TASK PROMPT — The listing below should be printed again word for word, without any images.

DATA RECORDS —
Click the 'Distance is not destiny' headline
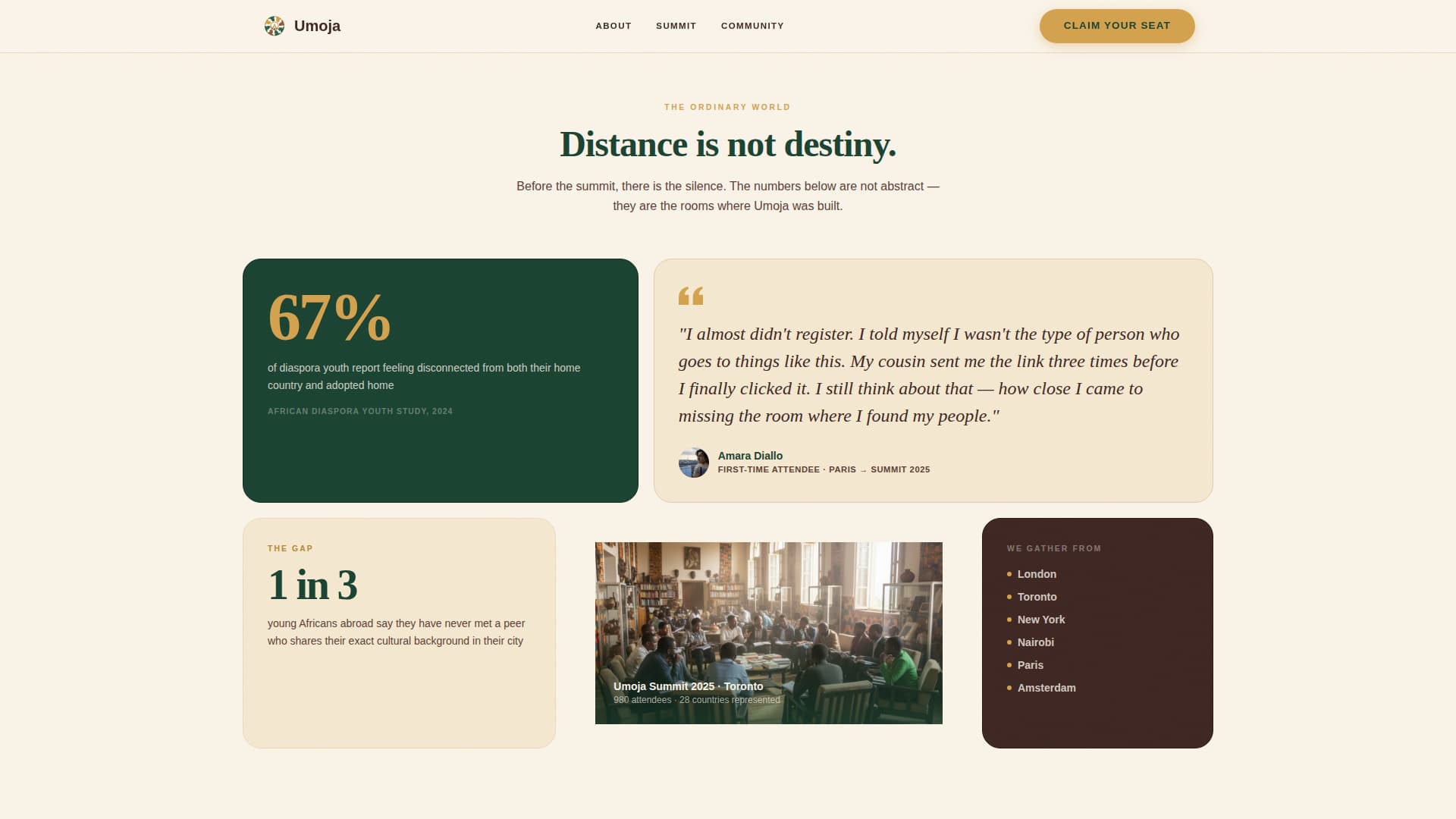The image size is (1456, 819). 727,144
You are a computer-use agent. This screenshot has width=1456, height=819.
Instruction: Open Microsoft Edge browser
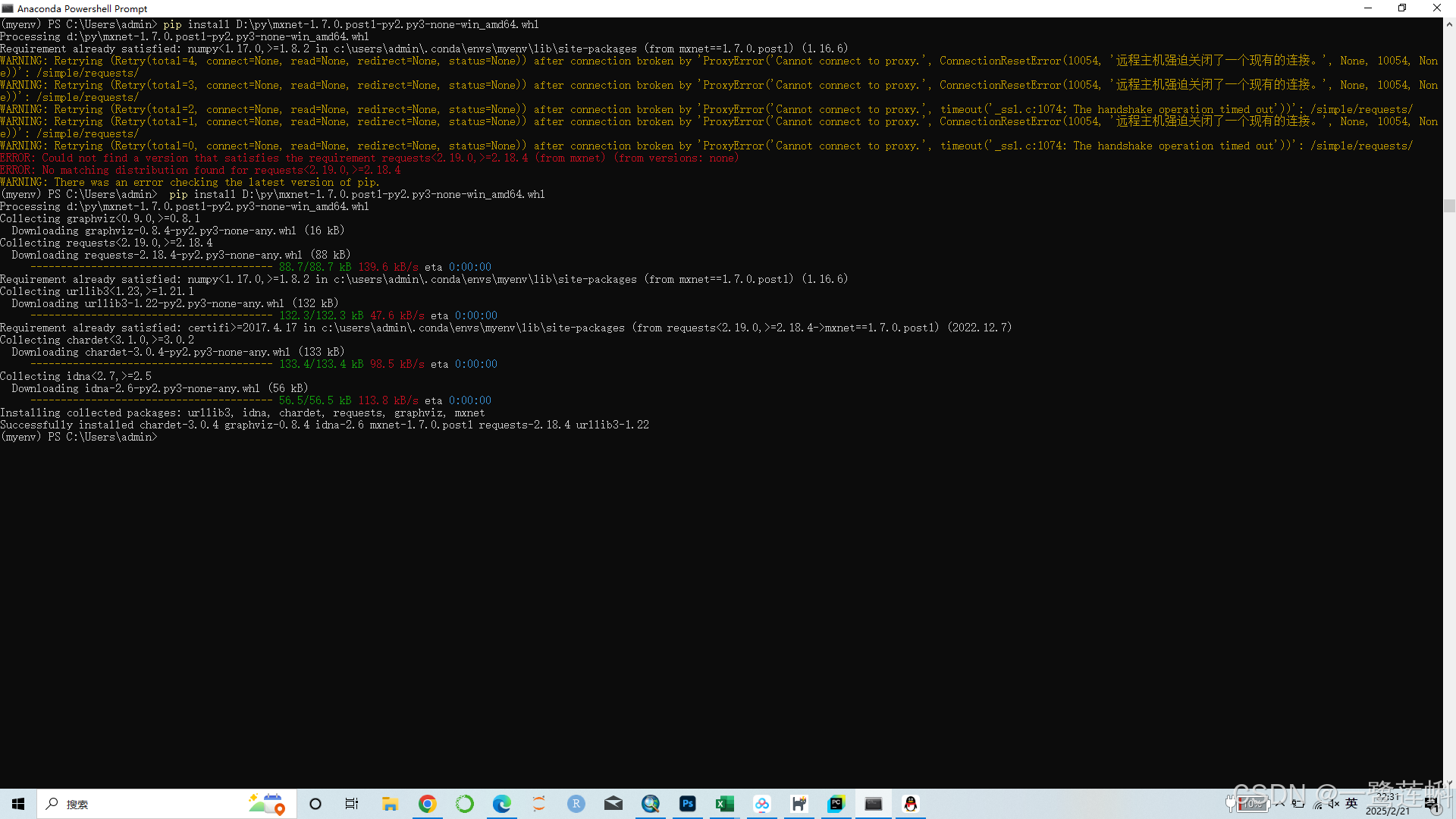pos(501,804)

ANSWER FOR THIS EXERCISE —
Click the 'Distance is not destiny' headline
The image size is (1456, 819). 727,144
You are a computer-use agent. This screenshot has width=1456, height=819.
Instruction: Open Microsoft Edge browser
pos(501,804)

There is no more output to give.